Investment thesis
I recommend investing in Dynatrace (NYSE:DT). I believe DT is benefiting from the structural change in how businesses operate due to the evolution of technology and digital solutions. It has a product that, I think, addresses this change and also the underlying challenges businesses face during adoption. That aside, the business seems to be executing well on profitability, which I think is a key catalyst to see valuation re-rating back to historical levels.
Business overview
Dynatrace Inc is an IT operations software company that offers software intelligence through application performance monitoring [APM], infrastructure monitoring, logging and AI ops.
As the world becomes more digitalized, software adoption becomes a norm
Companies’ ability to provide a unique experience for their customers relies heavily on the quality of the software they develop. Similarly, software is becoming more and more integrated into the fabric of the business to control mission-critical operations.

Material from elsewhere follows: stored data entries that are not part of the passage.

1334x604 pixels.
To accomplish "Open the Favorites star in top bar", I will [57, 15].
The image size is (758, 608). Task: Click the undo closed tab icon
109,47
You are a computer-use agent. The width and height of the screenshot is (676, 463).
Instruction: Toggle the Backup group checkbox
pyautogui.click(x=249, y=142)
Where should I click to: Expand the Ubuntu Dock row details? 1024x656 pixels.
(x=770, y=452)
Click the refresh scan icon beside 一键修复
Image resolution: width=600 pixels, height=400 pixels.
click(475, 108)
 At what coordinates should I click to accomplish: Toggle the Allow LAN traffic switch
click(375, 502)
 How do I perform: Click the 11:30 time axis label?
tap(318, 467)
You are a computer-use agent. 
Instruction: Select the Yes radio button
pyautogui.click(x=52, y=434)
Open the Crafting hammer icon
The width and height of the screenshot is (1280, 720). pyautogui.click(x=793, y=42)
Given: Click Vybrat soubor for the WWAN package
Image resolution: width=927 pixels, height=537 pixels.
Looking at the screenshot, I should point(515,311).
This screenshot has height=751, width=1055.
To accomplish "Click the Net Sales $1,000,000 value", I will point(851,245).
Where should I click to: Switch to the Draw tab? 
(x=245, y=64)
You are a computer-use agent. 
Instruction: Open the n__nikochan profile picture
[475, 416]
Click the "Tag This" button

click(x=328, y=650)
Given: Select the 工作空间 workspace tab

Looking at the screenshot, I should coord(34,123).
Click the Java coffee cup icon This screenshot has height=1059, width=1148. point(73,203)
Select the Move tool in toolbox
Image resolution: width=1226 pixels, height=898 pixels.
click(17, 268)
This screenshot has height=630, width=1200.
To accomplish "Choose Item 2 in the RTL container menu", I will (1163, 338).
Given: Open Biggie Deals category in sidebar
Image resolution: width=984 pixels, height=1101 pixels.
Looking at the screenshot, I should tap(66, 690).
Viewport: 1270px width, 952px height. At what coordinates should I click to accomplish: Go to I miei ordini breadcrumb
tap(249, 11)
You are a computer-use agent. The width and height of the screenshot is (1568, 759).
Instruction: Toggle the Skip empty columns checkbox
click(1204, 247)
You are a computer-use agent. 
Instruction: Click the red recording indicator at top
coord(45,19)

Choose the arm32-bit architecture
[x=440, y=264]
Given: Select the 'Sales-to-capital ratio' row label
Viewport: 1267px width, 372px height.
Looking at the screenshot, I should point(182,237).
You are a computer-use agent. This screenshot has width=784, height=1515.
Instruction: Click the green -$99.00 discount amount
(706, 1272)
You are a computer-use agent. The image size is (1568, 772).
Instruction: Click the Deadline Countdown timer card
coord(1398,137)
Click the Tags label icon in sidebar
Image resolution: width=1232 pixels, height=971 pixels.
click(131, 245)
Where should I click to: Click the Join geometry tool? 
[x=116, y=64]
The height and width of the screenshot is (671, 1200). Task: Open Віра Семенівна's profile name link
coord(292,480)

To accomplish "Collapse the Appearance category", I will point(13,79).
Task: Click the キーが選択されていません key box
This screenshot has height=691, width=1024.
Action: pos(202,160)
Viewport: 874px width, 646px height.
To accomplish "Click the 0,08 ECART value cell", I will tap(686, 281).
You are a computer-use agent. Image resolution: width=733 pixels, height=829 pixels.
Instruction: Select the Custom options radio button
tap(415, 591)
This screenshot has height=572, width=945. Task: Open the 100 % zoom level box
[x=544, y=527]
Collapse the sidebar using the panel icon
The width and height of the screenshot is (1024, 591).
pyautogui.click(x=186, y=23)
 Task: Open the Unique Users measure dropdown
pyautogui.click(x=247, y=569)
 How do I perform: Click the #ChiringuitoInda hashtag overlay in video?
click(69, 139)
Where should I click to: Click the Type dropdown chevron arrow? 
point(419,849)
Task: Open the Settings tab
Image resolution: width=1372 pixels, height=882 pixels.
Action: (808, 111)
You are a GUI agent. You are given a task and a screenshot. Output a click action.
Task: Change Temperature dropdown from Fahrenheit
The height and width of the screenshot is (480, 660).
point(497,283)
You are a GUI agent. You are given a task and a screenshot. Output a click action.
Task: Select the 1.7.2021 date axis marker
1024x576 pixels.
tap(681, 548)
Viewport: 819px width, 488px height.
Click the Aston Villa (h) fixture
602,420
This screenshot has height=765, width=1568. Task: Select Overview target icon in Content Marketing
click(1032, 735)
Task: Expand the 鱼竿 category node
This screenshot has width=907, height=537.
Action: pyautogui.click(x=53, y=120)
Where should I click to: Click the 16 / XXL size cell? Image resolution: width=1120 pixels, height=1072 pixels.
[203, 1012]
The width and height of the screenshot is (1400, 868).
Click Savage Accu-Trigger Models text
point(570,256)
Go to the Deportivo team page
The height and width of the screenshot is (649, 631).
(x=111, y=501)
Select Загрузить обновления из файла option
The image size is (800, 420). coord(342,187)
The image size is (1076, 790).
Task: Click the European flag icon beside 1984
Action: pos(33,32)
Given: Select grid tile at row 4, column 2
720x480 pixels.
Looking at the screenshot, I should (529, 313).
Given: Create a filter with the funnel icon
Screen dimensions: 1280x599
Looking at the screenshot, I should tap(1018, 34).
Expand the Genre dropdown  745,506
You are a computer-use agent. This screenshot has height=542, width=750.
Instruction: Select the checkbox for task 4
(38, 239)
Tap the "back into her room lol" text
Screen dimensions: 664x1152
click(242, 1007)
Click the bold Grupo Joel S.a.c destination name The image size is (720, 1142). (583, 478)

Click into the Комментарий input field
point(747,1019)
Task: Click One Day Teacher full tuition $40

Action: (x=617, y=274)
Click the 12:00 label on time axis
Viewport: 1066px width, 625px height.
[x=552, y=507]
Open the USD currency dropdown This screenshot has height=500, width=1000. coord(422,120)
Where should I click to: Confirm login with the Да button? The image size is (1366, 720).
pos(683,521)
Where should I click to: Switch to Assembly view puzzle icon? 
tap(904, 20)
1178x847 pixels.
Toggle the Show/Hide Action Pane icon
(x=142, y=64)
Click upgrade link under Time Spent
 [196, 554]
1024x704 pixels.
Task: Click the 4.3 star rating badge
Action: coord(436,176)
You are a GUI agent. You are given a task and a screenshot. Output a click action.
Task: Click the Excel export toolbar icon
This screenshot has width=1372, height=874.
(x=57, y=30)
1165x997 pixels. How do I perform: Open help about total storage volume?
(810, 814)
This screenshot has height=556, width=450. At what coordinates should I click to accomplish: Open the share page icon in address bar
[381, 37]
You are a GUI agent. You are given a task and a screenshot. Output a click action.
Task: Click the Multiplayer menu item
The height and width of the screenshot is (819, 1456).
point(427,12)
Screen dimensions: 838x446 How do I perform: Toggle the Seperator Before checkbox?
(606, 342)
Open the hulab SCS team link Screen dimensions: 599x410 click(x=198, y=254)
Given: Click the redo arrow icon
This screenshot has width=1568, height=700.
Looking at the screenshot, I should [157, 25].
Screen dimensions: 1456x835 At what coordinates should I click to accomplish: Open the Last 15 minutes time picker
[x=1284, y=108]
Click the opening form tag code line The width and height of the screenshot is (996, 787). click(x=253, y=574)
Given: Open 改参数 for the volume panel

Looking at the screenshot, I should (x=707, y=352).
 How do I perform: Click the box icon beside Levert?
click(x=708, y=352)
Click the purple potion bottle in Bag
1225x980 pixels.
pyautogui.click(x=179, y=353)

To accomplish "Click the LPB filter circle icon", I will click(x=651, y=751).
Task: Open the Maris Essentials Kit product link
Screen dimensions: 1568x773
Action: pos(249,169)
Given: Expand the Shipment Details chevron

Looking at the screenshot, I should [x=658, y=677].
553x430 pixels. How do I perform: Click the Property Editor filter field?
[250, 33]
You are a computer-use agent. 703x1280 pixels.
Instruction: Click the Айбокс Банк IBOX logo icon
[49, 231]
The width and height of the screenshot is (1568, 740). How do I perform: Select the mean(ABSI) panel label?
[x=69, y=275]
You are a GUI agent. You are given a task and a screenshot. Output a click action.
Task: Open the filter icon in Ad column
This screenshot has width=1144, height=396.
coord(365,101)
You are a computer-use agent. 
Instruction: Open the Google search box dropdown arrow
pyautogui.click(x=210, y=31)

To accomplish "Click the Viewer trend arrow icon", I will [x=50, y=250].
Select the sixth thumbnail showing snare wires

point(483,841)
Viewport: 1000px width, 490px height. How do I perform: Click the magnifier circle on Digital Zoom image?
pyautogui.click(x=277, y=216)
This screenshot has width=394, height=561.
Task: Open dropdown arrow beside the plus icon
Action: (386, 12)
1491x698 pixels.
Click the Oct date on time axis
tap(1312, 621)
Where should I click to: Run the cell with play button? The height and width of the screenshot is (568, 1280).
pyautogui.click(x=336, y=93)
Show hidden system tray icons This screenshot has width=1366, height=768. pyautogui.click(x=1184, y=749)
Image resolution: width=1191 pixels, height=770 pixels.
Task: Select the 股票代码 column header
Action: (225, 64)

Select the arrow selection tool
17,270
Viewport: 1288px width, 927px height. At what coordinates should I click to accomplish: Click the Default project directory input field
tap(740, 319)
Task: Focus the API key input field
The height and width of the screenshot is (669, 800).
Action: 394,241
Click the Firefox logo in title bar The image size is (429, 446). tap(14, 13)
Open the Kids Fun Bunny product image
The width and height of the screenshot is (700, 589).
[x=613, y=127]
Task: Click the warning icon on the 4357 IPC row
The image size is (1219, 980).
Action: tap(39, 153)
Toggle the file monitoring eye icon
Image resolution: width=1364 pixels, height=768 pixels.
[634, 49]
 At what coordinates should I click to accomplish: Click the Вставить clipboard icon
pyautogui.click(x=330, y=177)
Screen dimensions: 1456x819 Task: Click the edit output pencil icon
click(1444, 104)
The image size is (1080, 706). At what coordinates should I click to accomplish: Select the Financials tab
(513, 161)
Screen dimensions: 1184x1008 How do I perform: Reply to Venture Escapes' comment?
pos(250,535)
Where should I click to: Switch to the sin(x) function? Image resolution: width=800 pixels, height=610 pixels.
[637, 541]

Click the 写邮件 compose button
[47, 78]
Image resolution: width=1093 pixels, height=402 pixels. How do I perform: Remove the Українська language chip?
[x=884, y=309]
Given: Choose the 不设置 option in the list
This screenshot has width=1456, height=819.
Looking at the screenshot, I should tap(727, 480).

The transition from expensive, labor-intensive, and rigid technology infrastructure to more agile, modern cloud-based systems is essential for a successful digital transformation. However, it is extremely difficult to keep track of everything in a large multi-cloud setting. For instance, with conventional tools, IT staff must physically pre-configure separate agents for each part of the application. Given the dynamic and sheer complexity of multi-cloud applications, a multi-agent approach is not feasible due to its high installation and maintenance costs, as well as its inefficiency in the face of frequent changes and updates. In addition, the information these tools provide is limited to specific layers of the technology stack, which is a major drawback of the conventional monitoring methods. Thus, IT teams must physically incorporate and correspond data from different systems, using their own assumptions, in order to determine the root cause of technical problems. Because of the complexity of modern, multi-cloud applications, this procedure is time-consuming, error-prone, and frustrating.
When taken together, I believe these explanations help explain why digital transformations are so sluggish.
Furthermore, businesses are looking for ways to set themselves apart through the quality of their customers’ experiences. A key differentiator is the emphasis placed on digital mediums as the primary means of engagement between businesses and their clientele, business associates, and staff. I believe that the success of businesses’ adoption of digital solutions (e.g., webpage design) is directly related to the quality of their users’ experiences. The business as a whole, not just the IT department, benefits when applications run smoothly and users have positive experiences. In my opinion, the demand for instrumentation that aids businesses in providing high-quality, user-focused outcomes will remain buoyed by the necessity of offering a superior user experience to interact and retain customers.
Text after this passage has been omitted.